M. Blaikie a expliqué que, dans le rapport de la Commission, la circonscription proposée d’Elmwood—Transcona s’agrandit vers l’est en y incorporant la communauté de Dugald, située dans la municipalité rurale de Springfield. Cette mesure aurait pour effet de transformer Elmwood—Transcona, une circonscription urbaine, en circonscription mixte urbaine‑rurale. M. Blaikie a jugé que la modification proposée plaçait des communautés aux priorités et aux intérêts divergents dans la même circonscription. De plus, il a affirmé que le changement proposé modifierait en profondeur le type de travail conféré au député d’Elmwood—Transcona; il devrait notamment établir des relations avec des députés provinciaux et des autorités de santé en région rurale, et avec le conseil de Springfield.

M. Blaikie a observé que, dans son rapport, la Commission justifie ces changements par la nécessité d’équilibrer la population d’Elmwood—Transcona avec celle de la circonscription adjacente de Provencher. La Commission a aussi mentionné l’existence de liens entre les communautés de Dugald et de Transcona.

M. Blaikie s’est cependant dit d’avis que les liens entre Transcona et Dugald sont ténus. À sa connaissance, le seul lien administratif existant de mémoire récente entre les deux communautés était l’ancien district scolaire de Transcona‑Springfield, démantelé en 2002. M. Blaikie a évoqué par ailleurs une tendance à créer une séparation administrative entre les communautés du nord-est de Winnipeg et celles de la municipalité rurale de Springfield. La proposition de la Commission irait en sens contraire de cette tendance.

M. Blaikie a dit au Comité que le nord-est de Winnipeg est l’un des secteurs de la ville en plus forte croissance. Il s’attend à ce que cet essor se poursuive, mais il n’avait pas de chiffres exacts à fournir au Comité. Il a ajouté que, dans les prochaines années, la population de la circonscription d’Elmwood—Transcona continuerait d’augmenter à l’intérieur des limites de la Ville de Winnipeg. Pour cette raison, il juge plus logique d’agrandir la circonscription adjacente de Kildonan—St. Paul, qui est déjà constituée d’un secteur urbain et d’un secteur rural, que d’intégrer des communautés rurales à Elmwood—Transcona. M. Blaikie a affirmé qu’il existe des similitudes entre certaines des communautés rurales qui font actuellement partie de Kildonan—St. Paul et les communautés rurales que la Commission propose d’ajouter à Elmwood—Transcona.
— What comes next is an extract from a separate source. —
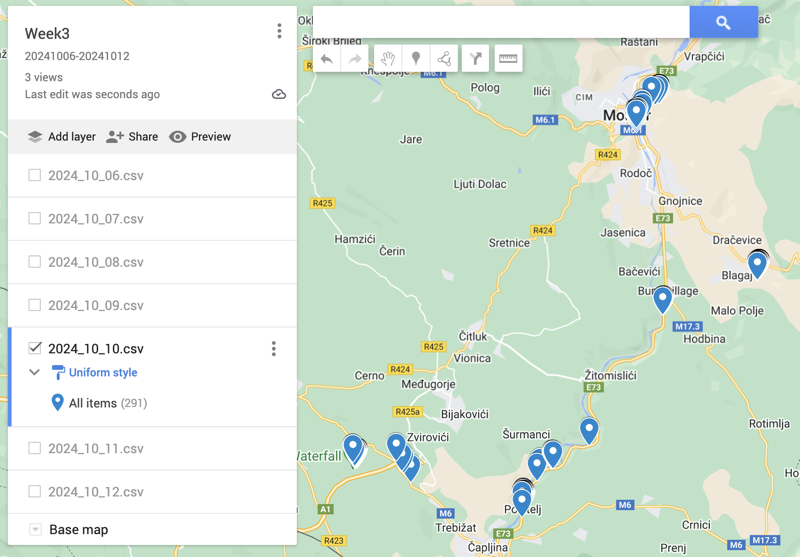Collapse the 2024_10_10.csv style chevron
Viewport: 800px width, 557px height.
point(35,372)
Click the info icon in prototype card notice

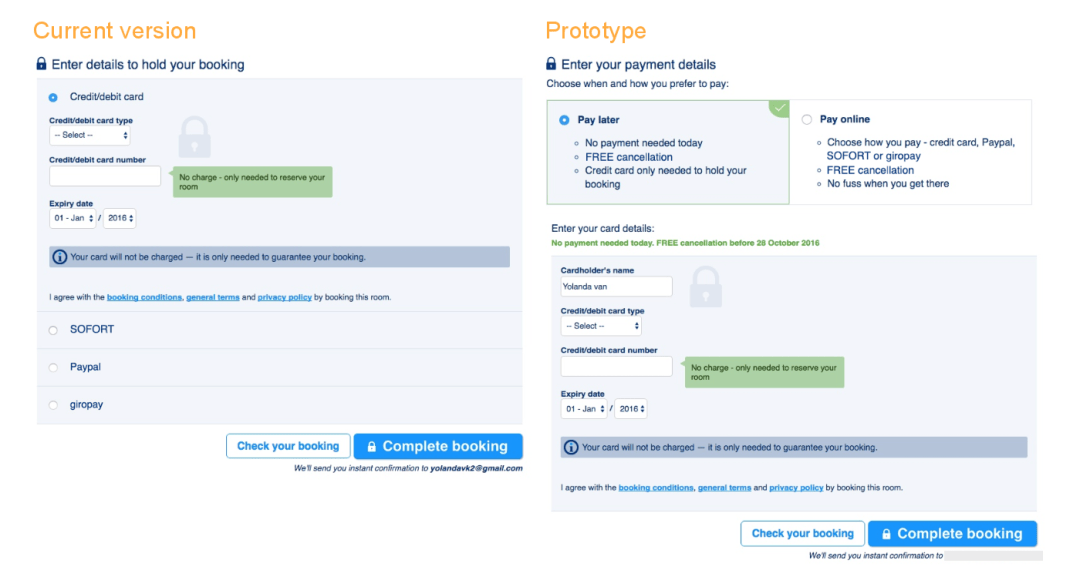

M. Blaikie a indiqué au Comité que, afin de compenser la diminution de population qui découlerait de sa proposition, la Commission pourrait modifier la limite nord proposée pour Elmwood—Transcona et incorporer à la circonscription une plus grande partie du quartier Kildonan‑Nord, qui partage, selon M. Blaikie, de nombreuses similarités démographiques, historiques et relatives aux services avec les communautés de sa circonscription actuelle.

Le Comité appuie l'opposition de M. Blaikie et recommande à la Commission de délimitation des circonscriptions électorales pour la province du Manitoba de la considérer favorablement.


[1]              Loi sur la révision des limites des circonscriptions électorales, L.R.C. (1985), ch. E-3.

[2]              Il convient de noter que les termes « circonscriptions électorales » et « circonscriptions » sont utilisés de manière interchangeable dans le présent rapport du Comité.